“Sally was all about getting the job done, whether it be in exploring space, inspiring the next generation, or helping make the GRAIL mission the resounding success it is today,” said GRAIL principal investigator Maria Zuber of the Massachusetts Institute of Technology in Cambridge. “As we complete our lunar mission, we are proud we can honor Sally Ride’s contributions by naming this corner of the moon after her.”
Impacting on a mountain near the moon’s north pole, the GRAIL spacecraft crashed into the Moon’s surface at 2:28:51 p.m. PST (5:28:51 p.m. EST) and 2:29:21 p.m. PST (5:29:21 p.m. EST). According to NASA the spacecraft were traveling at a speed of 3,760 mph (1.7 kilometers per second) when they hit the lunar surface at what is now known as the Sally K. Ride Impact Site, located on the southern face of an approximately 1.5-mile-tall (2.5-kilometer) mountain near a crater named Goldschmidt.
Ride passed away this past July after a 17-month battle with pancreatic cancer. As a member of the GRAIL mission team, Ride led GRAIL’s MoonKAM (Moon Knowledge Acquired by Middle School Students) Program through her company, Sally Ride Science, in San Diego.In addition to the science instruments on board the spacecraft, they also each carried a MoonKAM camera. These cameras reportedly that took more than 115,000 total images of the lunar surface. The targest for these images had been proposed by middle school students from across the country and the resulting images returned for them to study. Even the names of the spacecraft “Ebb” and “Flow” were selected by Ride and the mission team from student submissions in a nationwide contest.
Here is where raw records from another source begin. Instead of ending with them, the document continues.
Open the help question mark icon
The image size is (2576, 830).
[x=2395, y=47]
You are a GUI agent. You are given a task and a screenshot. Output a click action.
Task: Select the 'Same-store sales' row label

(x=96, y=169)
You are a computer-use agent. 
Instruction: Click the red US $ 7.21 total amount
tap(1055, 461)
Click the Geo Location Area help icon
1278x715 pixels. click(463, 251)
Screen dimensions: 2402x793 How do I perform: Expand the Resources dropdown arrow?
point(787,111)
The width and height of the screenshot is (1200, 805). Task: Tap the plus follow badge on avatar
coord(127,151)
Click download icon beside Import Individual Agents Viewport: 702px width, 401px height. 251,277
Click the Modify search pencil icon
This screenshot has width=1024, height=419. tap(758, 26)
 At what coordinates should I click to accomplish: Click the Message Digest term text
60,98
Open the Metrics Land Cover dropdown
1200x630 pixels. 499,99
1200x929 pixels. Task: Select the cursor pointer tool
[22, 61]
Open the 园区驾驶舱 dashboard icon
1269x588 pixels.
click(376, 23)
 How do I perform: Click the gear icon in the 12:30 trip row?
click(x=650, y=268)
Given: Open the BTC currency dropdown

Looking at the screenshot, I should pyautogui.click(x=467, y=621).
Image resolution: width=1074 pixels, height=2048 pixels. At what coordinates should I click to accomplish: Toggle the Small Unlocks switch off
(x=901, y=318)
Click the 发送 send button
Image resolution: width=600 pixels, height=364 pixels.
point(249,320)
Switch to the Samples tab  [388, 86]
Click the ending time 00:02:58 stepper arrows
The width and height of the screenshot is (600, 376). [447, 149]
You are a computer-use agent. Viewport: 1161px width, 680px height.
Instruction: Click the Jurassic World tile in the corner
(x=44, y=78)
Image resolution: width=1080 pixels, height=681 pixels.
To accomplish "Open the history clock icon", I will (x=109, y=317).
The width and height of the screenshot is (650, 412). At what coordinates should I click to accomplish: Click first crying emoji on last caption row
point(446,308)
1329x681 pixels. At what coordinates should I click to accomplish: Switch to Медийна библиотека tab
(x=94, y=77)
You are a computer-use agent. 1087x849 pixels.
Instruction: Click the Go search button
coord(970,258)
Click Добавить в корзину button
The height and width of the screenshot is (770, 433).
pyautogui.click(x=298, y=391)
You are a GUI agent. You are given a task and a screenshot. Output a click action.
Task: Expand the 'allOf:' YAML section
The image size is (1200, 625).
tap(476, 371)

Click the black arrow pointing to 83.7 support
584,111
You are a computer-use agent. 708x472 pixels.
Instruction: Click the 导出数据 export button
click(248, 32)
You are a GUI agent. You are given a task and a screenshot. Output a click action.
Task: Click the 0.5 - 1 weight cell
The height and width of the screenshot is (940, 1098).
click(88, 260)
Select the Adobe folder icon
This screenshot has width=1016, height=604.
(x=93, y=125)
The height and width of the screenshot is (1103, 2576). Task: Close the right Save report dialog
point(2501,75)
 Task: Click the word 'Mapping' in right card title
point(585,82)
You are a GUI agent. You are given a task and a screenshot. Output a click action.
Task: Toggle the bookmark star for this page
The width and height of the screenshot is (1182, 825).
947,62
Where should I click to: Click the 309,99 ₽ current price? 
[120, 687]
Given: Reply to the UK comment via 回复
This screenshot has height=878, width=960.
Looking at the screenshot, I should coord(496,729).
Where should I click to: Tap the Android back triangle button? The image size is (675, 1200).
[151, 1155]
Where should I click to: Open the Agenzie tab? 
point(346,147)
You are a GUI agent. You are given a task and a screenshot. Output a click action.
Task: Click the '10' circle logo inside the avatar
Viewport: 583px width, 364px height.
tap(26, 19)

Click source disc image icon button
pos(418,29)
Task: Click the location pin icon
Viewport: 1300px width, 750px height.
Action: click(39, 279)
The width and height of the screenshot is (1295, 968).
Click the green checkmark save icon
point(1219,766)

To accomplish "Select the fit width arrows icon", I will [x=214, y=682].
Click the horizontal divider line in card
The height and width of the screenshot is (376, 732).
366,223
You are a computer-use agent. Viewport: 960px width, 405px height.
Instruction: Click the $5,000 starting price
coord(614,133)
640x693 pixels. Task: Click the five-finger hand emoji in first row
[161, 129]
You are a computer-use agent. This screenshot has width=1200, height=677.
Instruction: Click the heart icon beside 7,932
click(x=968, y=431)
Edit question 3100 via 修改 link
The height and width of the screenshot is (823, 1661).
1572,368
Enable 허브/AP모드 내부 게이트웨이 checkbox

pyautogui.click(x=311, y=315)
“Sally Ride worked tirelessly throughout her life to remind all of us, especially girls, to keep questioning and learning,” said Sen. Barbara Mikulski of Maryland. “Today her passion for making students part of NASA’s science is honored by naming the impact site for her.”
“We will miss our lunar twins, but the scientists tell me it will take years to analyze all the great data they got, and that is why we came to the moon in the first place,” said GRAIL project manager David Lehman of NASA’s Jet Propulsion Laboratory in Pasadena, California. “So long, Ebb and Flow, and we thank you.”